Dataset entries:
——

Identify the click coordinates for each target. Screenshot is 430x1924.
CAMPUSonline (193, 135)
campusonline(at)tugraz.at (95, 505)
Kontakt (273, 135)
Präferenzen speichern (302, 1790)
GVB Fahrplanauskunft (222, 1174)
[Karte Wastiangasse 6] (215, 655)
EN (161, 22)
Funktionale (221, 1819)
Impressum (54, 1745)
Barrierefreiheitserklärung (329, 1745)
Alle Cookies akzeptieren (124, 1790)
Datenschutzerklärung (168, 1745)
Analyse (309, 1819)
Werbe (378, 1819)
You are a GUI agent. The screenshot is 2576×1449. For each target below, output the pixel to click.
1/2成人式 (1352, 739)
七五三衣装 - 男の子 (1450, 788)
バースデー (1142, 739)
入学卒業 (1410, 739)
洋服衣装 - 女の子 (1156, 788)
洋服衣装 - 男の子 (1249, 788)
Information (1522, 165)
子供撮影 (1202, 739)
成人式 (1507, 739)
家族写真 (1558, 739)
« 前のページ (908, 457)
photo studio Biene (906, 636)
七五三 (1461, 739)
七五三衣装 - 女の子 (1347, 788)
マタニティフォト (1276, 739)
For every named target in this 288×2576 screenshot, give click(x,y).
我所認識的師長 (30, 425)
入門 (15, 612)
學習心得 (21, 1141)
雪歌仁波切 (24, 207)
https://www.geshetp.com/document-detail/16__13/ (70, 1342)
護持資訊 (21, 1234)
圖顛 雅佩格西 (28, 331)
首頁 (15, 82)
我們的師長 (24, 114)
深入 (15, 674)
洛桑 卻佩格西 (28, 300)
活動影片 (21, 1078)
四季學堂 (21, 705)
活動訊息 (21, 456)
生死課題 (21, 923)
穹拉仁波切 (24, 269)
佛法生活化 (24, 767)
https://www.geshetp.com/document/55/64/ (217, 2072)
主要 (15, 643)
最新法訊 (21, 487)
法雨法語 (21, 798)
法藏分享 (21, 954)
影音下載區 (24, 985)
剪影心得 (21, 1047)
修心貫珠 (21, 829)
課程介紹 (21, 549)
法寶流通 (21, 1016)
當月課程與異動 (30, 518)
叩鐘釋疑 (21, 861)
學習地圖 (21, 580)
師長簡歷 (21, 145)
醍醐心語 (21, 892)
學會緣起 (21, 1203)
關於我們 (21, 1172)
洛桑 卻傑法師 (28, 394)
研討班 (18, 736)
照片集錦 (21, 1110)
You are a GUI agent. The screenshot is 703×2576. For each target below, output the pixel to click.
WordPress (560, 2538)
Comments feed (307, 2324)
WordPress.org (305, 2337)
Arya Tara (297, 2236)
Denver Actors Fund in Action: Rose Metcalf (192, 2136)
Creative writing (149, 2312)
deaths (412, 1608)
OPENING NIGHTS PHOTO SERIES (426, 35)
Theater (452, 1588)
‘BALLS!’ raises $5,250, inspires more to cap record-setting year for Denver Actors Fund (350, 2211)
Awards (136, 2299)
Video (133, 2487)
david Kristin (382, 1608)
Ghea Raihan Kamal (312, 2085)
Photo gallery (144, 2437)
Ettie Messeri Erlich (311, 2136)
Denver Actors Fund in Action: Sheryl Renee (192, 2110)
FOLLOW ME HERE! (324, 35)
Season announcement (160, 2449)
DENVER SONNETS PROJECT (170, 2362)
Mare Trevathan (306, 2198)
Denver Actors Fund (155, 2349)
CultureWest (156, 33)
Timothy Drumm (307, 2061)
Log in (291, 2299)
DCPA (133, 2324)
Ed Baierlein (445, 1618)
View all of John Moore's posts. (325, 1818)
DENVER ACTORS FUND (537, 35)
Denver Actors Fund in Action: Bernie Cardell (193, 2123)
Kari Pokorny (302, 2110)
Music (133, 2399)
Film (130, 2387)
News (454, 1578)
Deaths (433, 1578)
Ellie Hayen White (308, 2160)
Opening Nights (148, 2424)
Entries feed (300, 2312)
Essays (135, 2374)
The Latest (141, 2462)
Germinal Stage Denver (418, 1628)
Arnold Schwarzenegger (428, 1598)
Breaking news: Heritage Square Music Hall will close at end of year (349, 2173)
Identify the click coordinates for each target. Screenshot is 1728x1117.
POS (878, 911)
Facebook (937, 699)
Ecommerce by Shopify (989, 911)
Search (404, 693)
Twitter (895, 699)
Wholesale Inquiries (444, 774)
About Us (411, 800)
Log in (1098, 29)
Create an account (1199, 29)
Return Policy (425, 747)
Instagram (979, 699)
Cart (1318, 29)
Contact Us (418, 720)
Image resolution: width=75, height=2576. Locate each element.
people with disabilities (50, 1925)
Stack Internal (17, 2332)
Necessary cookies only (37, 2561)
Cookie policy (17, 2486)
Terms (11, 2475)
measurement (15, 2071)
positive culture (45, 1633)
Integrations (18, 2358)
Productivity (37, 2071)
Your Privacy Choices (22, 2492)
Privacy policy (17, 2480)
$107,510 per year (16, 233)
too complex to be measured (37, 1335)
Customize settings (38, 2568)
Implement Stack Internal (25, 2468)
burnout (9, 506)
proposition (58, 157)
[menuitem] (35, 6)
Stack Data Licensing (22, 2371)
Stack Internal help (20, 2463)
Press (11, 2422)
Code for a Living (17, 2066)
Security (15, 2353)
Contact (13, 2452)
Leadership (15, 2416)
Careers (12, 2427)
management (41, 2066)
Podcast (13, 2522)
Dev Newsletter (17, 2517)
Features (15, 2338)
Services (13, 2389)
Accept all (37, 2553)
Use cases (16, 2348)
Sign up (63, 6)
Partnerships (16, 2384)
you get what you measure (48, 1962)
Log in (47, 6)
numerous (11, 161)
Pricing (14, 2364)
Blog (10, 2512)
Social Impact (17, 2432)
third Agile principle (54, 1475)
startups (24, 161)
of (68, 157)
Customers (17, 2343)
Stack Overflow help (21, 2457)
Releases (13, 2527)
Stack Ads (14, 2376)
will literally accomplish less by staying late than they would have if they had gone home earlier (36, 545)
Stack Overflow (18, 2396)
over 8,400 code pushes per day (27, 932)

——

● **About this exercise**:
Find each line in the data above with the word "help", then copy it.

● **Written solution**:
Stack Internal help (20, 2463)
Stack Overflow help (21, 2457)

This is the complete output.